(Dataset records begins)
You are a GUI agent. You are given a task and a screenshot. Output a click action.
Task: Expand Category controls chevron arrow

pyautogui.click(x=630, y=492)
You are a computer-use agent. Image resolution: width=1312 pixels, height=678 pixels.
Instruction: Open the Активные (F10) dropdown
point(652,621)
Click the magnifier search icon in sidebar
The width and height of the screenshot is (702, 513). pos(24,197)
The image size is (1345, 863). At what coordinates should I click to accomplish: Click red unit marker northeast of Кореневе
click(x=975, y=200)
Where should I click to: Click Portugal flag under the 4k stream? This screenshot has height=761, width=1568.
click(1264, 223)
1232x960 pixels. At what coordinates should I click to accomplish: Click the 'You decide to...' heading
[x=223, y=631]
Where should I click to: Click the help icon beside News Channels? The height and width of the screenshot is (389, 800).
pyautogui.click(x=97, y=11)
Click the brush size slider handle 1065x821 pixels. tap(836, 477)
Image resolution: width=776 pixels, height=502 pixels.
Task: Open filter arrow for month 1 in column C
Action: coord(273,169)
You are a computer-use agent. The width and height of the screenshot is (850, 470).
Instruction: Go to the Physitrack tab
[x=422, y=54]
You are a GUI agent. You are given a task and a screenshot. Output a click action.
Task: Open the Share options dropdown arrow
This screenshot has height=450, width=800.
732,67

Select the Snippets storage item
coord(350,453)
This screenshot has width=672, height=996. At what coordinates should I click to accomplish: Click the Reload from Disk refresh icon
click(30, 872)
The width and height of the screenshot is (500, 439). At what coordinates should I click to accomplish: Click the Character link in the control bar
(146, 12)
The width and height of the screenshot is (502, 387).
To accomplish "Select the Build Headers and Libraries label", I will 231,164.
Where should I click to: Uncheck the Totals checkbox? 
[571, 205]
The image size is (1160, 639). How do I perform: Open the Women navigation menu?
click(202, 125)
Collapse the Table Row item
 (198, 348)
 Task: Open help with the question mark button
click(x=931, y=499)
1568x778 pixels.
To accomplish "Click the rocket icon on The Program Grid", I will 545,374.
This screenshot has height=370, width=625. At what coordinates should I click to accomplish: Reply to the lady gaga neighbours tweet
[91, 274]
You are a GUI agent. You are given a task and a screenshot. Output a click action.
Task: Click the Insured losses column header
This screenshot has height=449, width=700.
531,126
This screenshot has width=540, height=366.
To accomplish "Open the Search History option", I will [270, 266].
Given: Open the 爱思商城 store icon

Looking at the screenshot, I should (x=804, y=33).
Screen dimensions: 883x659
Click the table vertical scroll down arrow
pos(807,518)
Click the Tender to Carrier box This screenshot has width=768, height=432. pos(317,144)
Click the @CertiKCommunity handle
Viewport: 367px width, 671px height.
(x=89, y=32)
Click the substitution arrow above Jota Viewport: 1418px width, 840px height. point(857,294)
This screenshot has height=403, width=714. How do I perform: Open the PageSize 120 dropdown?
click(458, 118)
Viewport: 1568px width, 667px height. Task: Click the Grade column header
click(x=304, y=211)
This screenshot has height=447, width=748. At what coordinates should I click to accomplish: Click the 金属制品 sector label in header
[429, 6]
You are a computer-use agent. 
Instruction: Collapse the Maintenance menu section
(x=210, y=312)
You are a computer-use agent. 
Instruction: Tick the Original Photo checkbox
(Dataset records ends)
▶ [Assignment] Retype the data exactly.

▶ [Task output]
You are a GUI agent. You are given a task and a screenshot. Output a click action.
Task: Expand Category controls chevron arrow

pyautogui.click(x=630, y=492)
You are a computer-use agent. Image resolution: width=1312 pixels, height=678 pixels.
Instruction: Open the Активные (F10) dropdown
point(652,621)
Click the magnifier search icon in sidebar
The width and height of the screenshot is (702, 513). pos(24,197)
The image size is (1345, 863). At what coordinates should I click to accomplish: Click red unit marker northeast of Кореневе
click(x=975, y=200)
Where should I click to: Click Portugal flag under the 4k stream? This screenshot has height=761, width=1568.
click(1264, 223)
1232x960 pixels. At what coordinates should I click to accomplish: Click the 'You decide to...' heading
[x=223, y=631]
Where should I click to: Click the help icon beside News Channels? The height and width of the screenshot is (389, 800).
pyautogui.click(x=97, y=11)
Click the brush size slider handle 1065x821 pixels. tap(836, 477)
Image resolution: width=776 pixels, height=502 pixels.
Task: Open filter arrow for month 1 in column C
Action: coord(273,169)
You are a computer-use agent. The width and height of the screenshot is (850, 470).
Instruction: Go to the Physitrack tab
[x=422, y=54]
You are a GUI agent. You are given a task and a screenshot. Output a click action.
Task: Open the Share options dropdown arrow
This screenshot has height=450, width=800.
732,67

Select the Snippets storage item
coord(350,453)
This screenshot has width=672, height=996. At what coordinates should I click to accomplish: Click the Reload from Disk refresh icon
click(30, 872)
The width and height of the screenshot is (500, 439). At what coordinates should I click to accomplish: Click the Character link in the control bar
(146, 12)
The width and height of the screenshot is (502, 387).
To accomplish "Select the Build Headers and Libraries label", I will 231,164.
Where should I click to: Uncheck the Totals checkbox? 
[571, 205]
The image size is (1160, 639). How do I perform: Open the Women navigation menu?
click(202, 125)
Collapse the Table Row item
 (198, 348)
 Task: Open help with the question mark button
click(x=931, y=499)
1568x778 pixels.
To accomplish "Click the rocket icon on The Program Grid", I will 545,374.
This screenshot has height=370, width=625. At what coordinates should I click to accomplish: Reply to the lady gaga neighbours tweet
[91, 274]
You are a GUI agent. You are given a task and a screenshot. Output a click action.
Task: Click the Insured losses column header
This screenshot has height=449, width=700.
531,126
This screenshot has width=540, height=366.
To accomplish "Open the Search History option", I will [270, 266].
Given: Open the 爱思商城 store icon

Looking at the screenshot, I should (x=804, y=33).
Screen dimensions: 883x659
Click the table vertical scroll down arrow
pos(807,518)
Click the Tender to Carrier box This screenshot has width=768, height=432. pos(317,144)
Click the @CertiKCommunity handle
Viewport: 367px width, 671px height.
(x=89, y=32)
Click the substitution arrow above Jota Viewport: 1418px width, 840px height. point(857,294)
This screenshot has height=403, width=714. How do I perform: Open the PageSize 120 dropdown?
click(458, 118)
Viewport: 1568px width, 667px height. Task: Click the Grade column header
click(x=304, y=211)
This screenshot has height=447, width=748. At what coordinates should I click to accomplish: Click the 金属制品 sector label in header
[429, 6]
You are a computer-use agent. 
Instruction: Collapse the Maintenance menu section
(x=210, y=312)
You are a computer-use agent. 
Instruction: Tick the Original Photo checkbox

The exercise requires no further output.